_OBJECTIVE:_
Copy the records word for word, from their first line through the line that contains "Action: pyautogui.click(x=430, y=141)", inclusive, and give only those lines.

_EXERCISE INPUT:_
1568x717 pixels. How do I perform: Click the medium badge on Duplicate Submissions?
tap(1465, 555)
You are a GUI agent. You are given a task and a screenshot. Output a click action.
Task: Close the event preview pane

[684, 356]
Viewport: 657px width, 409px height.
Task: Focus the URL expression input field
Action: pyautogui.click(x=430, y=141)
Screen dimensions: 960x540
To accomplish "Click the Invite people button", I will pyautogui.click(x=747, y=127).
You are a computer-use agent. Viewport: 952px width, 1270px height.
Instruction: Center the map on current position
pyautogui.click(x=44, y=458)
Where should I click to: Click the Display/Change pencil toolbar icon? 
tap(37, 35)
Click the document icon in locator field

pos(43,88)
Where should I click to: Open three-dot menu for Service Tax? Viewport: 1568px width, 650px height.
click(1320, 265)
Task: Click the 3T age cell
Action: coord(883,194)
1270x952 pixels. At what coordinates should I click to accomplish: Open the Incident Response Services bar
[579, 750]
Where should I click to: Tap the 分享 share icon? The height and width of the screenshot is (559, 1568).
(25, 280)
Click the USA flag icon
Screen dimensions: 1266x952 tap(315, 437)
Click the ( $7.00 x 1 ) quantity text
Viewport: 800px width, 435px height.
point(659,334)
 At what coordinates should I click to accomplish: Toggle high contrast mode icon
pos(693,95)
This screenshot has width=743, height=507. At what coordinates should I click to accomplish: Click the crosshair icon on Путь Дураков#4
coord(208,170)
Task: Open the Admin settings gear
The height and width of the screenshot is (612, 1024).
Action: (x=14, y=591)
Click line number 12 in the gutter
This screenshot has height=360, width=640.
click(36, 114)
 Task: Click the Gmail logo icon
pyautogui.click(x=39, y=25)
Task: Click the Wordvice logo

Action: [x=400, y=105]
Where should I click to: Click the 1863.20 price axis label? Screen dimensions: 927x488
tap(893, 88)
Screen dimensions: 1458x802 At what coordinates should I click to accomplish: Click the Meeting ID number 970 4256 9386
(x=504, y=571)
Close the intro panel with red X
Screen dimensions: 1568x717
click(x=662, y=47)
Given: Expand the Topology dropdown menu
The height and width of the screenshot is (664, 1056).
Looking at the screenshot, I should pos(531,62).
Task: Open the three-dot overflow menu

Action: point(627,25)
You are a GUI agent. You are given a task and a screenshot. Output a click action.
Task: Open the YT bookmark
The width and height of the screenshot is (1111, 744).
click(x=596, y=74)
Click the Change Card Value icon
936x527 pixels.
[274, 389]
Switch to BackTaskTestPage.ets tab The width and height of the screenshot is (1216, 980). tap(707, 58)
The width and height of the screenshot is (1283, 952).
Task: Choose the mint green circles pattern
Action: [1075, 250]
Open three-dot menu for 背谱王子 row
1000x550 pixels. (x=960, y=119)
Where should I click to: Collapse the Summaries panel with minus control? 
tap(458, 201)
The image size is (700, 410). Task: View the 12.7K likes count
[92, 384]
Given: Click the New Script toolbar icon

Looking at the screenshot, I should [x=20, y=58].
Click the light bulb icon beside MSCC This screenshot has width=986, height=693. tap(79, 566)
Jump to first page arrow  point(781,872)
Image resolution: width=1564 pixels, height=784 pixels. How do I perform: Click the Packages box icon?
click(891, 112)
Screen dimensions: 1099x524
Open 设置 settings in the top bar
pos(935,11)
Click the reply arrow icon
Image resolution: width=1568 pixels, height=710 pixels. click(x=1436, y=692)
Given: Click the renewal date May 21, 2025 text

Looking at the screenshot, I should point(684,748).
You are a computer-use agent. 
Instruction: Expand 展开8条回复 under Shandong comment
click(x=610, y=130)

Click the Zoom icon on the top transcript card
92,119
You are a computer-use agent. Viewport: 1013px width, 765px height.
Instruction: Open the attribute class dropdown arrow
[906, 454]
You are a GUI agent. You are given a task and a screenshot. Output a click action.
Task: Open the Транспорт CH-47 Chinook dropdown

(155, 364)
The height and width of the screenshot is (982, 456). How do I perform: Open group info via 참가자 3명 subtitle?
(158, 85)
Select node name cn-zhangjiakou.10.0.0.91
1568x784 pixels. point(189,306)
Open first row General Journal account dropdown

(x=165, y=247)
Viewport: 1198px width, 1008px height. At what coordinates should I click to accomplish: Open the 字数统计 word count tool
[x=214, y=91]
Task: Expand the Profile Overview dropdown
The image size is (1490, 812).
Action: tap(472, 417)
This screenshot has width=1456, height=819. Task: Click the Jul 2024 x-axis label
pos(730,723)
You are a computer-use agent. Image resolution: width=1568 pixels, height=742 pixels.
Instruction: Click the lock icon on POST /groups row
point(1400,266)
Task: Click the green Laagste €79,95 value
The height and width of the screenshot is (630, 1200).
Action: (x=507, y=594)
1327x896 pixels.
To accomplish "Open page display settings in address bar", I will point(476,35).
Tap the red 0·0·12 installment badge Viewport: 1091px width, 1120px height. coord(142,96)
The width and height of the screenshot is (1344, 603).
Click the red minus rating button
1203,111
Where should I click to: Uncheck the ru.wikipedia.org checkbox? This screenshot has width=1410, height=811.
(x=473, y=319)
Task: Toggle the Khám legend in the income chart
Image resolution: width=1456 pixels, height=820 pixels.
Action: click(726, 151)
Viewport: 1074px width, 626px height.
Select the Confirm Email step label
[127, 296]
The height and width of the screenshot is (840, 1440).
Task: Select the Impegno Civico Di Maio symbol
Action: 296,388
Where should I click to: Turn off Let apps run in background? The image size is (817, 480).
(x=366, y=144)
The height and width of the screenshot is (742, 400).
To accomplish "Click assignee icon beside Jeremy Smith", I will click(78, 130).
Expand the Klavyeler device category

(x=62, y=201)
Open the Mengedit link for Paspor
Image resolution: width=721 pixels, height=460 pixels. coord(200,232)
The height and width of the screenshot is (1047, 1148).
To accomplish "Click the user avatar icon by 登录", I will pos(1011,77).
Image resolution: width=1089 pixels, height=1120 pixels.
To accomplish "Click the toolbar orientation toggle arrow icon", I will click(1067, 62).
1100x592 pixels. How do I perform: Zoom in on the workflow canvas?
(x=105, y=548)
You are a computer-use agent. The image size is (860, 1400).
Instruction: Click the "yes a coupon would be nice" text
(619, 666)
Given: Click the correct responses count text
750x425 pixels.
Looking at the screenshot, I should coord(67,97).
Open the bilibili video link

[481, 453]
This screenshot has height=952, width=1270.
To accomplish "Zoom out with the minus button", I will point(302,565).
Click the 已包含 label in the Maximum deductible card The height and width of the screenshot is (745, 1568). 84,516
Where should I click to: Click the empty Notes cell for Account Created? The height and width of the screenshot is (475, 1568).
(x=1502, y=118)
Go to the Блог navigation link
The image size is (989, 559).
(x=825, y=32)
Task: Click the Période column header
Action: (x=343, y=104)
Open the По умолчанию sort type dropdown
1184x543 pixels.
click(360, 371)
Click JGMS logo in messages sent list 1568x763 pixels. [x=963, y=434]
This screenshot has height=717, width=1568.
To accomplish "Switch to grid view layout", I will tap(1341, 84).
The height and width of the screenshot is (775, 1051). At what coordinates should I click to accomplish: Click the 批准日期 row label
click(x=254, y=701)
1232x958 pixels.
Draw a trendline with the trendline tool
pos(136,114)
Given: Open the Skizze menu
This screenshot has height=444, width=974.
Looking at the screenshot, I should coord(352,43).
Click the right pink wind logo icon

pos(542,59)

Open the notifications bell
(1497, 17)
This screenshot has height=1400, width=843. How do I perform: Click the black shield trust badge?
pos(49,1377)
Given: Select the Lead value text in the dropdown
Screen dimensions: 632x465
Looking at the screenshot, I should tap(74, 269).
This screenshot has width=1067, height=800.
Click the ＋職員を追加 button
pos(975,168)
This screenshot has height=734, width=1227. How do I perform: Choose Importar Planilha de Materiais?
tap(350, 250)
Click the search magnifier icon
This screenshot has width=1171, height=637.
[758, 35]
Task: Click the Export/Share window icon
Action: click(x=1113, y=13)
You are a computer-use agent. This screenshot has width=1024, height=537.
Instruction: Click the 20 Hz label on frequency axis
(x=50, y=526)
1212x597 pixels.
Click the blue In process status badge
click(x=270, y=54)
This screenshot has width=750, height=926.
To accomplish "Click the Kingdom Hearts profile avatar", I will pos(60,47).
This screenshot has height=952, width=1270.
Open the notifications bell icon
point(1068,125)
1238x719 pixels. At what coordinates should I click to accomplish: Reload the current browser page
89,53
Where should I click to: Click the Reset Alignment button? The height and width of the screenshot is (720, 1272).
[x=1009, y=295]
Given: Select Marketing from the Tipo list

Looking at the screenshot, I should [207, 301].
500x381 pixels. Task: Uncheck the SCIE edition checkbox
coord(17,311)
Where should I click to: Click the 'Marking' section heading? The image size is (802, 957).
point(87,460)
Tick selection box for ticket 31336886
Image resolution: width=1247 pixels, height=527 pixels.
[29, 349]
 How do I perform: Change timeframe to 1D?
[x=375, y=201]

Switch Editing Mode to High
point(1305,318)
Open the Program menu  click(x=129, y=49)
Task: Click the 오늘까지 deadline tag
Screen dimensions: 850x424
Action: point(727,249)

_THE RESPONSE:_
1568x717 pixels. How do I perform: Click the medium badge on Duplicate Submissions?
tap(1465, 555)
You are a GUI agent. You are given a task and a screenshot. Output a click action.
Task: Close the event preview pane

[684, 356]
Viewport: 657px width, 409px height.
Task: Focus the URL expression input field
Action: pyautogui.click(x=430, y=141)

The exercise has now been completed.